Thursday 14 July 2011

Over five million families in Britain experience fuel poverty, spending more than 10 per cent of their income on warming homes, according to the government's own figures.

But the fact that the most up-to-date figures that the Department of Energy and Climate Change has are for 2009 means that these figures are of historical interest only.

The situation must already be worse, given the rising prices for both gas and electricity and the squeeze on pay applied throughout public and private sectors of the economy.

Restraint has been the ruling class watchword but not when it comes to the oligopoly of energy companies.

Their defence is always "market forces," as they point out that wholesale energy prices have risen, although they never react so quickly by reducing tariffs when wholesale costs fall.

And why should they?

Which corporate vulture would allow carrion to fall willingly from its beak unless there was outside compulsion?
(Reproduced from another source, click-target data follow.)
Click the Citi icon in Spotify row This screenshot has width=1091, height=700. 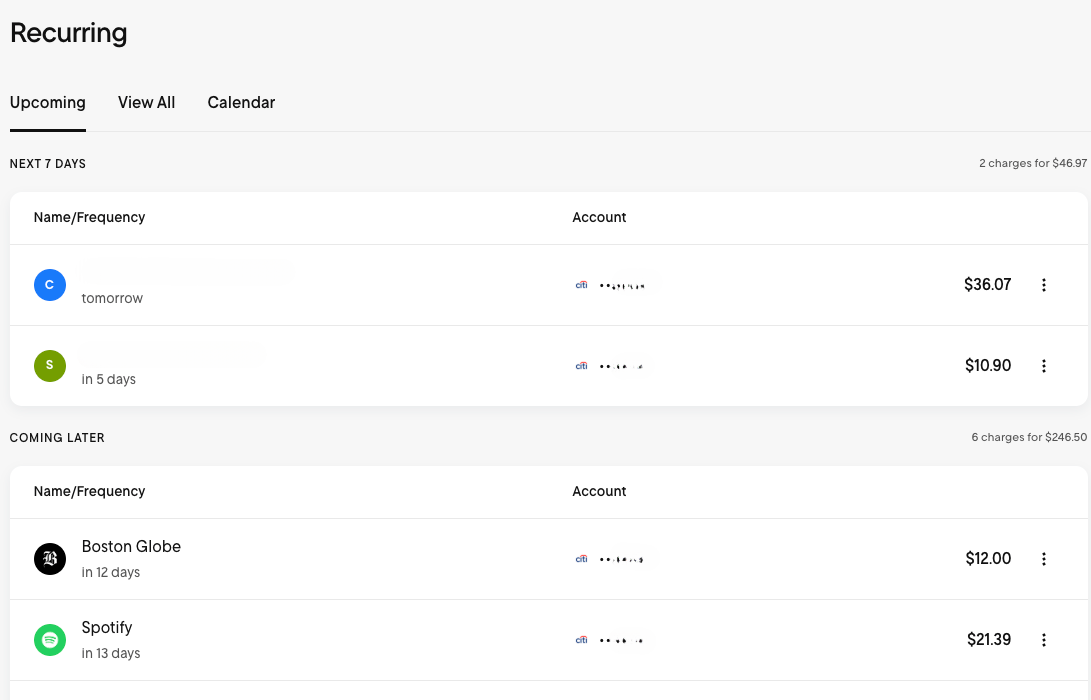(582, 640)
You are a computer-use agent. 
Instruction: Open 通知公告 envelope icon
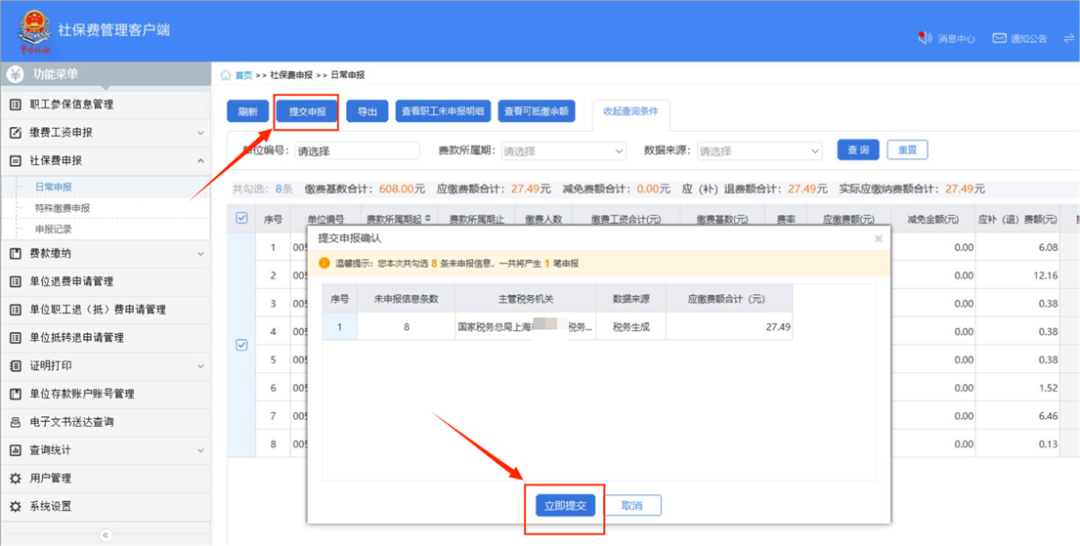click(999, 38)
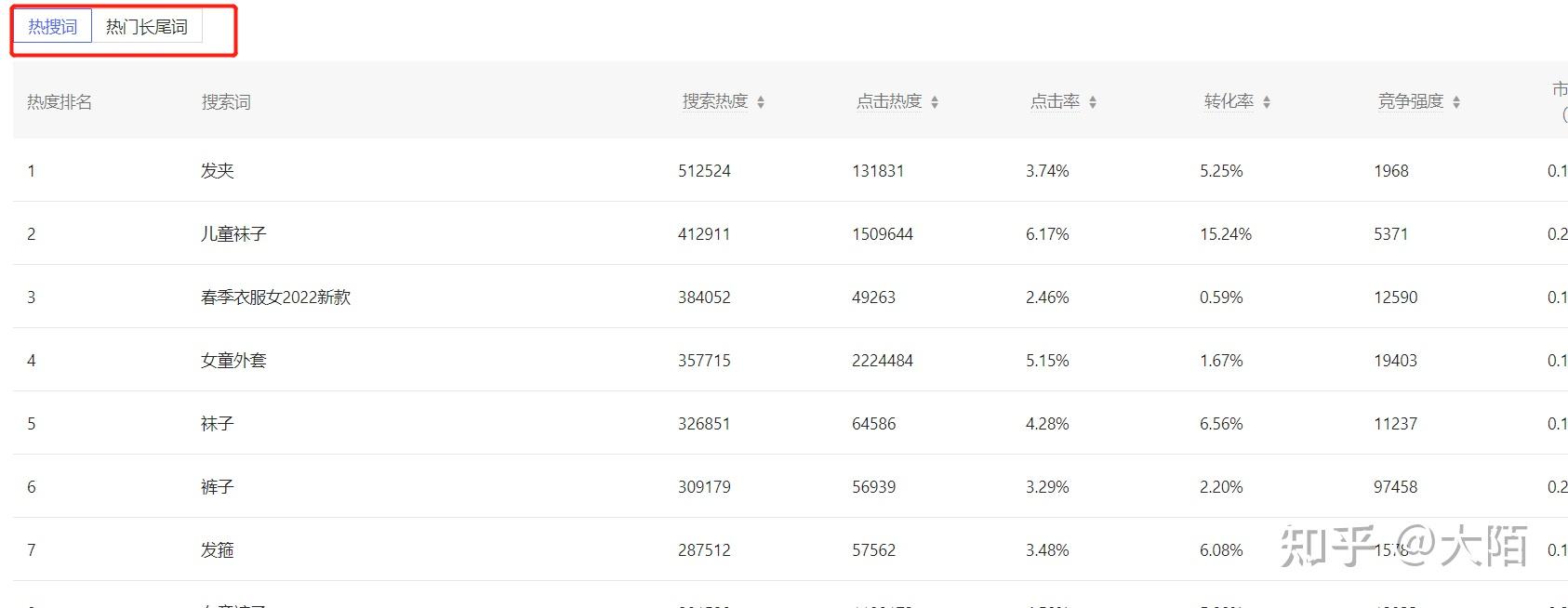Open the 热门长尾词 tab
Image resolution: width=1568 pixels, height=608 pixels.
click(x=146, y=27)
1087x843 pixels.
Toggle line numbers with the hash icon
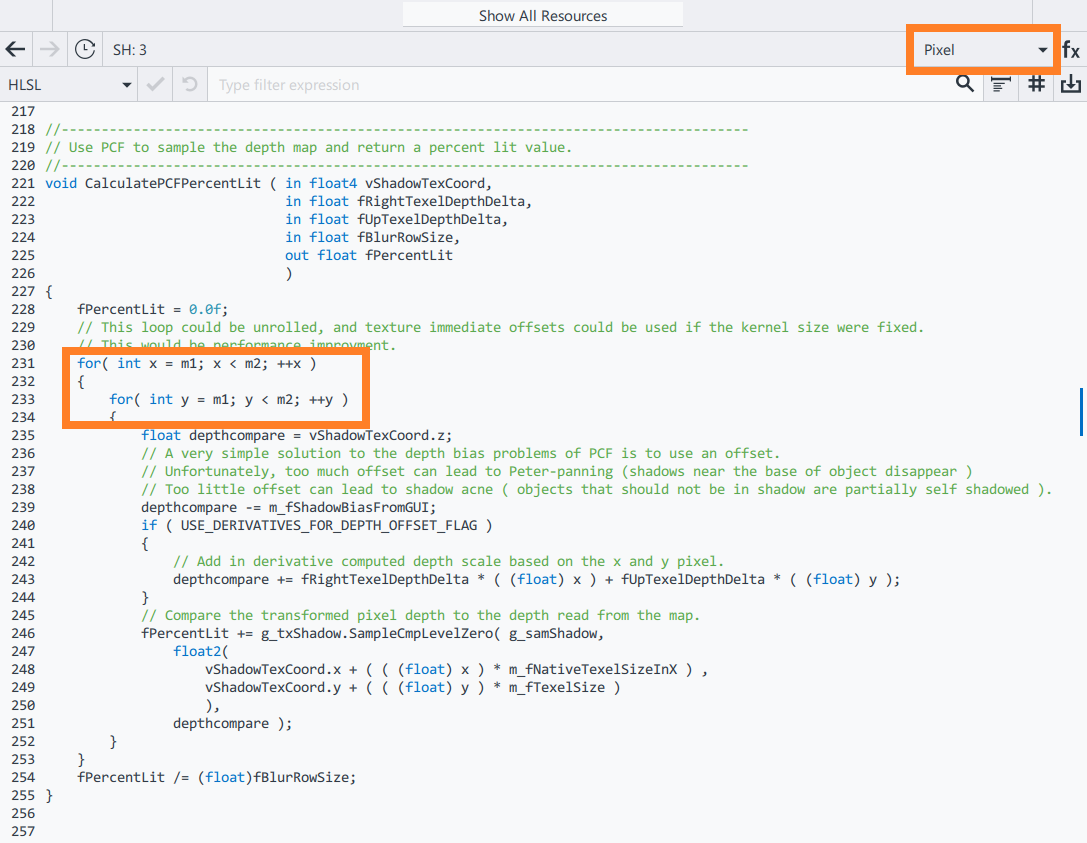(x=1036, y=84)
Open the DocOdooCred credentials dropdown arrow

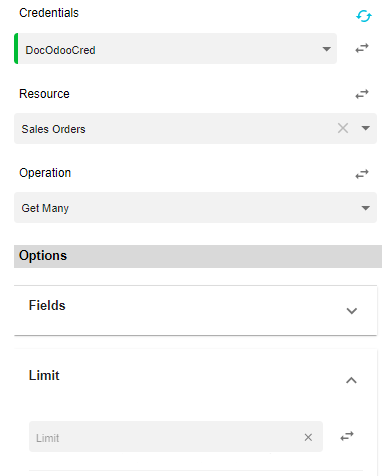327,49
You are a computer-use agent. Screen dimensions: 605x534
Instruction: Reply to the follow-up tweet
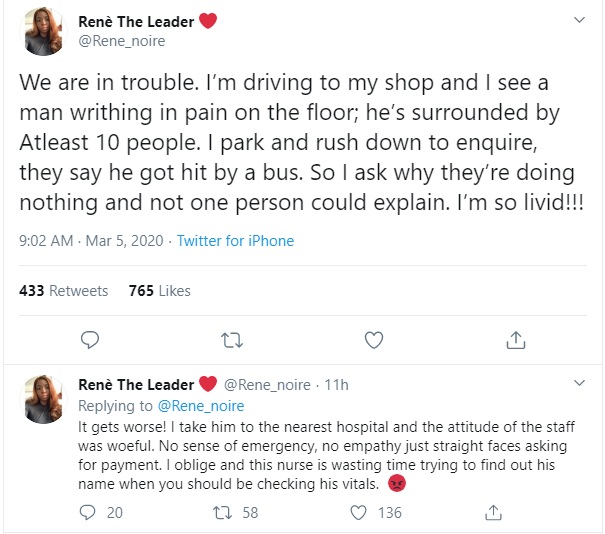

Energy regulator Ofgem is a joke, playing along with the pretence of control but more concerned
with parroting the excuses made by the privateers.

New Labour and the Con-Dem coalition have been indistinguishable in their attitudes to these bloodsuckers that have grown fat on the back of assets that were built up under public ownership.

Ministers put on their caring faces and voices, whisper platitudes about markets needing to work more efficiently and allow the profiteers to continue milking the rest of us.

It was Climate Change Minister Greg Barker's turn to spout this drivel today and it was no more convincing this time than any other over the past quarter-century.

The minister is apparently "pushing for stronger competition to keep price rises as low as possible," wouldn't you know?

And his pushing will be just as ineffectual as that of every other puffed-up ministerial advocate of market forces as the silver bullet to slay the energy inflation dragon.

He gushed about his department's latest gimmick, the Warm Home Discount, "which will require the Big Six energy companies to provide discounts of at least £120 to about 600,000 of the poorest pensioners."

The minister knows that this is a pin prick that the energy companies will barely notice.

Even the government's own Committee on Climate Change insists that a major mobilisation is necessary to insulate all lofts and cavity walls by 2015 and 2 million solid walls by 2020 as part of the Green Deal.

Unless pressure is exerted on the energy companies to guarantee this level of insulation, hard-pressed consumers will still be impoverishing themselves by spending a quarter of their energy bills on heating the outside of their homes.

British Gas and Scottish Power have already announced double-digit tariff rises for gas and electricity, despite stupendous profit levels.

When the other equally profitable companies take their turn at the trough, fuel poverty will rise steeply, hitting between 6 and 7 million households.

This cannot be allowed to continue.

It's not an abstract problem.

It is expressed concretely every year by the numbers of old people who die of hypothermia, caught on the horns of the dilemma of eating or heating.

Billions of pounds are siphoned in profits by the privateers every year from the provision of energy, which is a natural monopoly.

Public ownership could return these ill-gotten gains to consumers and end the profitable exploitation of people's need to keep warm.